Excerpted text
+++++
Kim (Migration)

Case

[2018] AATA 5575

29 November 2018


Kim (Migration) [2018] AATA 5575 (29 November 2018)

DECISION RECORD

DIVISION:Migration & Refugee Division

APPLICANTS:  Mr Sangwoo Kim
Ms Dongsook Kim
Mr Chanhee Kim
Miss Eunhye Kim

CASE NUMBER:  1614299

HOME AFFAIRS REFERENCE(S):           BCC2015/2654797

MEMBER:Ian Berry

DATE:29 November 2018

PLACE OF DECISION:  Brisbane

DECISION:The Tribunal affirms the decisions not to grant the applicants Employer Nomination (Permanent) (Class EN) visas.

Statement made on 29 November 2018 at 2:34pm

CATCHWORDS
MIGRATION – Employer Nomination (Permanent) (Class EN) visa – Subclass 186 (Employer Nomination Scheme) – Direct Entry stream – Web Administrator – subject of an approved nomination – nomination application refused – decision under review affirmed

LEGISLATION
Migration Act 1958 (Cth), s 65
Migration Regulations 1994 (Cth), Schedule 2, cls 186.233, 186.311

STATEMENT OF DECISION AND REASONS

APPLICATION FOR REVIEW

  1. This is an application for review of a decision made by a delegate of the Minister for Immigration and Border Protection on 31 August 2016 to refuse to grant the applicants Employer Nomination (Permanent) (Class EN) visas under s.65 of the Migration Act 1958 (“the Act”).
+++++
(Dataset excerpt)
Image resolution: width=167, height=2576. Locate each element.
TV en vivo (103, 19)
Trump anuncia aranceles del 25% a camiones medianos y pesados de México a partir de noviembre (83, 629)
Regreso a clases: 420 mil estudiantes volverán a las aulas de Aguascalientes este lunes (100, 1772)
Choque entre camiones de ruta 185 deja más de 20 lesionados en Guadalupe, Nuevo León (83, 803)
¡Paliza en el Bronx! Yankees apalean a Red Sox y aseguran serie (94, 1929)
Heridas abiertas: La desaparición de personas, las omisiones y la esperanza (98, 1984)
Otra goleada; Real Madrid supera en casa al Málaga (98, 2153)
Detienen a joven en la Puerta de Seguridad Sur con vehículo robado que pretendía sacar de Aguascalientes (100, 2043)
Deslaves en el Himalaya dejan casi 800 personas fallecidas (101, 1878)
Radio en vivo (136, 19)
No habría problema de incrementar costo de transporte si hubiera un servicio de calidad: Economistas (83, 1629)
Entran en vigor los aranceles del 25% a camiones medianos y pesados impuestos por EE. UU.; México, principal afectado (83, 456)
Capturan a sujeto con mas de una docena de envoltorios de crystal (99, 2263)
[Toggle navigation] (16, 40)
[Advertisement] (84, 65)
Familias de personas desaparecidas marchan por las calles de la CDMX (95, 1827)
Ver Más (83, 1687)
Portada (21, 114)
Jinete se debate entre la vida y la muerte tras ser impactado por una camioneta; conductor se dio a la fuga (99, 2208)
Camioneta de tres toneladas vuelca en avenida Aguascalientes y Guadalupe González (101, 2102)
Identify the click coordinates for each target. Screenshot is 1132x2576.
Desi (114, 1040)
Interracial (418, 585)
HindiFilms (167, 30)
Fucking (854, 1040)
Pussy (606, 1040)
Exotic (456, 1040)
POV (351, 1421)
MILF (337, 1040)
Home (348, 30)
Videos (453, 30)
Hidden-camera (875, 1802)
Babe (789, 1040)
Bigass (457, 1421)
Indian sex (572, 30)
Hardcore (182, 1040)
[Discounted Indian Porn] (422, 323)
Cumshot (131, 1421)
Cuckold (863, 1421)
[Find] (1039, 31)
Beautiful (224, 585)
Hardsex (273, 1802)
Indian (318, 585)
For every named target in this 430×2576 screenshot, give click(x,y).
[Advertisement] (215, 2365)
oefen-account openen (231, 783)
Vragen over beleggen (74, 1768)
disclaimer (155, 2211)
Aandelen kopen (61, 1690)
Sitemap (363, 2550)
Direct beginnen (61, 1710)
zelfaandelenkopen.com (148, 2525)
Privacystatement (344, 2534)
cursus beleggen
+++++
Task to complete
Based on the decision record above, say whether each statement agrees with it, answering yes or no and quoting the words that decide it: 1. The Tribunal overturned the decisions refusing the visas. 2. The delegate refused the visas on 31 August 2016. 3. The nomination application was approved.

Written response
1. No: "The Tribunal affirms the decisions not to grant the applicants Employer Nomination (Permanent) (Class EN) visas."
2. Yes: "on 31 August 2016"
3. No: "nomination application refused"